Bad Habits Keep Us Warm is the first full length album by Lebanese singer/songwriter and producer Ghassan Abdel Nour, or GHASSAN, bridging his Blues and Rock and Roll influences with an interesting, often avant gardist take on production and arrangement.

By Sammy Serhan

 

GHASSAN relocated to California in 2017 following a 6 month sprint in sound design and production in the UK, and has since dipped his feet entirely into the world of music production, collaborating with Adam Moseley (U2, Kiss, Rush, Jack White) on this first full length.

Bad Habits Keep Us Warm takes some of the conventional Blues themes, with which Ghassan’s baritone voice and enunciation work perfectly, and marries them to a contemporary and well-rounded mixing prowess.

At times the album sounds playful, at others it is nebulous and dark, enunciated by dissonant guitars and horns, yet it manages to retain a kind of innocence, especially in the ballads and vocal melody’s that pay homage to GHASSAN’s Blues roots.
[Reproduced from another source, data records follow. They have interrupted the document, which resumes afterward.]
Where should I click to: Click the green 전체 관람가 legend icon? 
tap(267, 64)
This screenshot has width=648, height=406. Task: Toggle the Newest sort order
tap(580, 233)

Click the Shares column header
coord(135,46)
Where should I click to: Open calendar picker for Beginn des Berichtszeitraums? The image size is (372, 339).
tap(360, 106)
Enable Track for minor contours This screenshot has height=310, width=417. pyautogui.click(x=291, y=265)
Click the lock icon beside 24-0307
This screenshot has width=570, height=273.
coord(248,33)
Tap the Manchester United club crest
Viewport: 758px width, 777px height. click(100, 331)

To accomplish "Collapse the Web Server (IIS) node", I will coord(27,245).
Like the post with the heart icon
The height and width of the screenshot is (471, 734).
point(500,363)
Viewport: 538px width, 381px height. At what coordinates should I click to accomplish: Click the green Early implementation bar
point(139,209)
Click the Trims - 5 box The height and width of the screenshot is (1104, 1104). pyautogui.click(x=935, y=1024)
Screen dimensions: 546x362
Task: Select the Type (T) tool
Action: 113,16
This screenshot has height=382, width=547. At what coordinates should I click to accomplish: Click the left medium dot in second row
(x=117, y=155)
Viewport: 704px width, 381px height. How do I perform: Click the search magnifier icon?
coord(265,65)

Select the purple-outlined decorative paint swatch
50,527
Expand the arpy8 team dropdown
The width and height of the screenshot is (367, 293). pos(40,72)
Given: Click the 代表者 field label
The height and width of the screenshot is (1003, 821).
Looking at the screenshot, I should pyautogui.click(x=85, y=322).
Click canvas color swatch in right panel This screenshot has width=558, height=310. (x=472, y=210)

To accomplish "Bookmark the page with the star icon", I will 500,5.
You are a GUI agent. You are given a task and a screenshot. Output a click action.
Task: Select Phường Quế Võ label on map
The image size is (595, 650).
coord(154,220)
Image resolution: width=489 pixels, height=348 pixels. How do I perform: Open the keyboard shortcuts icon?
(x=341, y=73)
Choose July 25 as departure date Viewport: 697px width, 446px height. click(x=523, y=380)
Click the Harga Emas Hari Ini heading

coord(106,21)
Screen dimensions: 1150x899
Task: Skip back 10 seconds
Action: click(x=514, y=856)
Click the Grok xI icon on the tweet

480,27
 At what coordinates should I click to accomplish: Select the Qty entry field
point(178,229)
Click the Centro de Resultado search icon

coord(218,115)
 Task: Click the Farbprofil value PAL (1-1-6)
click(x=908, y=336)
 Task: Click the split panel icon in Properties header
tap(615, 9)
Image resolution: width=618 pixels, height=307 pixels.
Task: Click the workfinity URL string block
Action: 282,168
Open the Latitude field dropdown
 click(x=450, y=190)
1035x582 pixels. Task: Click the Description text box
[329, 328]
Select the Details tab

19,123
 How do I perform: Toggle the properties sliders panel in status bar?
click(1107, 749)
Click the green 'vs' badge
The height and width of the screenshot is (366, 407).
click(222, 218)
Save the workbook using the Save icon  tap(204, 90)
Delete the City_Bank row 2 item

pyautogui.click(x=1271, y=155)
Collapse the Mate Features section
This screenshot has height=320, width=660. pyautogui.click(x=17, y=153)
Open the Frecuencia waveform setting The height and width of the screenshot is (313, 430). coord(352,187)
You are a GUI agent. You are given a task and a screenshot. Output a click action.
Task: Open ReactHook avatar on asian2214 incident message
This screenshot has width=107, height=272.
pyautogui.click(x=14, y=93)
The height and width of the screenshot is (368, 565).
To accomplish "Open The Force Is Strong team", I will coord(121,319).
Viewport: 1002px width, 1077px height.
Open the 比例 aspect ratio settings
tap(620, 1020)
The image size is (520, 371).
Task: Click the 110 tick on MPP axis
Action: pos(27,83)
This contrast is one of the album’s additional defining features, succeeding in living up to its title and cover art which was designed by graphic designer Giacomo Girardi, an inverted picture of a street light with flies swarming around it, signifying the album’s main premise: humans are helplessly drawn to that which could ultimately hurt them.

Sonically, the guitar lines on the album mingle and dance, they coil around each other with a solid foundational low end consistently throbbing almost throughout the entire album. This gives it a very earthy feel true to GHASSAN’s voice and posture, while simultaneously honoring a more contemporary aesthetic. The textures born of this marriage are what make the album stand out. It is worth noting that the album is recorded, mixed and produced entirely by GHASSAN, while Break Some Shit and High Five to the Wind were co-written and sung by Abraham Younan, the former of which is a swaggy middle finger to feeling down. It’s personally my favorite track on the album. The album succeeds in achieving the sound you would expect from a full studio band behind which there is a sound engineer by most standards. You’ll even hear subdued electronic drums on some of the tracks.

All in all, for a first full length, Bad Habits Keep Us Warm signal a very promising music career for its creator.